The reliability of noninvasive cardiac output measurement using the inert gas rebreathing method in patients with advanced heart failure
Impaired cardiac output (CO) is a key element of heart failure (HF). So far, there has been no simple, reliable, inexpensive and non-invasive CO measurement method feasible for clinical practice. Not a single diagnostic test has been elaborated to diagnose and monitor HF. The aim of the study was the evaluation of the reliability of a new, non-invasive CO measurement device utilizing an inert gas rebreathing technique and an infrared photoacoustic gas analyzer, in comparison with standard
... with standard invasive methods. In 21 patients with advanced HF (NYHA classes III and IV) undergoing cardiac catheterization as a routine hemodynamic evaluation before heart transplantation, CO measurements with the tested non-invasive method were carried out during invasive examination. CO measured by the inert gas rebreathing technique (CO(RB)), according to the statistical Bland-Altman method, was, on average, 0.1 L/min higher than that determined by thermodilution (CO(TD)) and 0.006 L/min higher than the CO determined by the Fick formula (CO(Fick)). This magnitude of difference equals 2.8% of CO(TD) and 0.15% of CO(Fick) values. The limits of agreement between CO(RB) and CO(TD) were +/- 1.4 L/min, and between CO(RB) and CO(Fick) +/- 1.3 L/min.

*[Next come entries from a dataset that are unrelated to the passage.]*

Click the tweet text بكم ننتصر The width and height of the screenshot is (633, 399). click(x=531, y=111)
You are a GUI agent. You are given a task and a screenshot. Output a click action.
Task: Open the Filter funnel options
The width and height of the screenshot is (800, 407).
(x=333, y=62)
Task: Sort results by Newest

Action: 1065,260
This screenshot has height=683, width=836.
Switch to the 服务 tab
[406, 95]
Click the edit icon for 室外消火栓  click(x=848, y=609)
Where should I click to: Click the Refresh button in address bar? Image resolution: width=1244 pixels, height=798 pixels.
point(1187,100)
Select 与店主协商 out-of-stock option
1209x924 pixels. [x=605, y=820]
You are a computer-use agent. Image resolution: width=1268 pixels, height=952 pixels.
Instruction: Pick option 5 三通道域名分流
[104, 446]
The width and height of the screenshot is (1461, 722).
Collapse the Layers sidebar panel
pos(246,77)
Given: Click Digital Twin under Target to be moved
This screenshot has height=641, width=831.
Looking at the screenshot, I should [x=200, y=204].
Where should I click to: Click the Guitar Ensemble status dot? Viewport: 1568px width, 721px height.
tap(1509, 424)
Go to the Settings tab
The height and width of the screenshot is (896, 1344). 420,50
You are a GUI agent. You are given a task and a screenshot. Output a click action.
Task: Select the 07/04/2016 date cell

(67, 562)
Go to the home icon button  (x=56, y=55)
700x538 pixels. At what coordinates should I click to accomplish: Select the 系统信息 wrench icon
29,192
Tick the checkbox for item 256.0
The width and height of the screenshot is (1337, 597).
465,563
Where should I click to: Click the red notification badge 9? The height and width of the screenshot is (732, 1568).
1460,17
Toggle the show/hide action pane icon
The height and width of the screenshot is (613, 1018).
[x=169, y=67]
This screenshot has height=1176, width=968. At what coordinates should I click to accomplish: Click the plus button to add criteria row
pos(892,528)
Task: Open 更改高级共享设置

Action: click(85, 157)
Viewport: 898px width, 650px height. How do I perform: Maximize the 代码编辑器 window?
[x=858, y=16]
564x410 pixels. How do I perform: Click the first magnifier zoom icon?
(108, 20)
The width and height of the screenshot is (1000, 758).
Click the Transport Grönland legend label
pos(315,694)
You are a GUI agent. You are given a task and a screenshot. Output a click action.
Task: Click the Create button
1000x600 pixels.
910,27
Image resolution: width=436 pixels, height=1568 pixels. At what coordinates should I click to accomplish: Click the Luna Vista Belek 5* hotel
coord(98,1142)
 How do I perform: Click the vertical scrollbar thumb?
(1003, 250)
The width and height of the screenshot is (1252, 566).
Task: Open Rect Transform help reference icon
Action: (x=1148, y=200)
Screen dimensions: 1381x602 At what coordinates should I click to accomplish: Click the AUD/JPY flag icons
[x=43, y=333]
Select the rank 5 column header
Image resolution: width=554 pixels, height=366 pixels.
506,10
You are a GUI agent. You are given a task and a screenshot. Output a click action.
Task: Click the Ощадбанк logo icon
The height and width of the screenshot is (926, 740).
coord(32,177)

In the subgroup with atrial fibrillation, the mean difference between tested and reference methods (0.3 +/- 1.0 L/min for both CO(TD) and CO(Fick)) was higher than in the sinus rhythm subgroup (0.06 +/- 1.5 L/min for CO(TD) and 0.08 +/- 1.5 for CO(Fick)). CO measurement with the inert gas rebreathing method utilizing an infrared photoacoustic gas analyzer seems reliable enough to be employed in clinical practice. Being non-invasive, it may well be used for repeated determinations in patients with HF.